R 12 nineTは空冷ボクサー刷新とNewフレーム!
1923年、天才エンジニアのマックス・フリッツが設計した初のボクサーR32で、完成車の量産をスタートしたBMW。
今年はちょうど100年を迎える。この100周年の節目に、BMWはいまも開発生産を続けるボクサーでR nineTの後継機種 R 12 nineTのリリースと、R 18の新シリーズR 18 Roctaneを加えると発表した。
既に100周年を記念した限定モデルがいくつか発表されていて、希少な限定デザインなど目を楽しませてくれていたが、R nineTに後継機種が存在するのを知らされたのには、正直驚いたファンも多いはず。
詳細は秋以降に発表されるようだが、実車の画像が発表されたのを機に、その違いと予想される展開をチェックしてみよう。
水冷R1250系と袂を分け新しい礎を築いた空冷RnineT
現在のボクサーは、8年前に水冷化され吸排気の方向が上下になったR1250(1200)系と、それまでR1100以来の空(油)冷で吸排気が後→前のタイプを継承したR nineT系とに分かれる。
その空冷エンジンのほうを搭載したR nineTが、90周年の2013年にクラシック・ロードスターといった新たなカテゴリーとしてスタートを切った。
このR nineTシリーズ、ルックス優先のクラシカルな雰囲気バイクに見えそうだが、乗れば伝統の安定感と適度な軽快感、そしてどんなときにもライダーを脅かさないレスポンスと、楽しめる逞しいトルクの意外なほどスポーティなキャラクター。
しかもボクサーならではの、ビギナーでも容易にタンデムできる懐の深さが魅力だ。
パフォーマンスとサバイバル性で群を抜くベテラン好みのR1250R系とは一線を画しているが、新しいもうひとつのボクサーとしてファンを獲得しつつあった。
将来へ向かって空(油)冷存続をアピール!
そしてまさかのR noneT系を世代交替と、水冷化せずとも刷新していく姿勢を見せたことに、多くのボクサーファンは飛び上がらんばかりに喜んだと思う。
ヘッドカバーの点火プラグコードを覆うカバーデザインが刷新され、エンジンが設計から見直されているのが伝わる。吸気系でエアボックスの変更や排気系も大きく違っているとのこと。
またフレームも、シートレールを含むサブフレームをボルトオンとして、シングルシートやオフ系のスタイルに重装備パッキング等々、今後にカスタムやバリエーションを拡げる可能性を持たせた構成へと完全に再設計されている。

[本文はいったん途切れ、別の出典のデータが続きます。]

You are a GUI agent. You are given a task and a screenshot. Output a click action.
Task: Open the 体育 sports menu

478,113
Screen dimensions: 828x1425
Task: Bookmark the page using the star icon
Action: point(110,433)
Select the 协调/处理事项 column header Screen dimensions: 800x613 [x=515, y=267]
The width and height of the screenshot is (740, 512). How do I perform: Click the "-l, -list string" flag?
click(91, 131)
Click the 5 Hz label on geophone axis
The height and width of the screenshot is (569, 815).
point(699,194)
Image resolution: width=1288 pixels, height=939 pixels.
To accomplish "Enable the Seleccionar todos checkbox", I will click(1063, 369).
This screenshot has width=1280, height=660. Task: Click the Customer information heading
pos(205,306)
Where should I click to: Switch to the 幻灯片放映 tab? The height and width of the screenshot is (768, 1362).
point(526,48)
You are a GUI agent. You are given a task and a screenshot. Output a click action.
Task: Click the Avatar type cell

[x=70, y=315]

他にも燃料タンクが、ファンの多かったR90系や、'60年代の/5を加えた系統の曲面を採り入れたフォルムとなっていたり、スポーク仕様をチューブレス化への対応を一歩進めた新ホイールだったり、テールランプまわりの1体化によるカスタマイズ対応、トラディショナルな2連円形メーターをデジタル化と融合させるなど、懐古趣味ではなく円熟させてきた経験を活かしている。
100周年でトラディショナル路線を活性化
R nineTでトライしたクラシック・ロードスターのカテゴリーは、いっぽうで300km/hの超弩級ハイパフォーマンスの先鋭化を見据えてきたBMWとして、むしろニーズとして必然のエリアを意識しているようにみえる。
それはR 12 nineTの細部をチェックするにつけ、100周年という節目の記念車ではなく、この節目から先々までスポーツバイクを存続させるための新たなコンセプトづくりを感じさせる。
そこには排気ガス規制をはじめ、空冷ではクリアできなくなったとする日本メーカーとは完全に次元の異なる、人間の大事な生き甲斐としてのモーターサイクルを創り続けるフィロソフィを構築しているのは間違いない。
'90年代に一度は撤退を決めたボクサーエンジンを、懐古趣味ではなく必然まで磨き上げると宣言をしていた当時のエンジニアたちの言葉を思い起こさせる。
R 18系も既に発表された限定車に加え、R 18 Roctaneも今秋に詳細を発表するという。
2023年の100周年を新たな可能性を積み上げる節目にしようと、ムーブメントが生みだすBMWの今後が楽しみだ。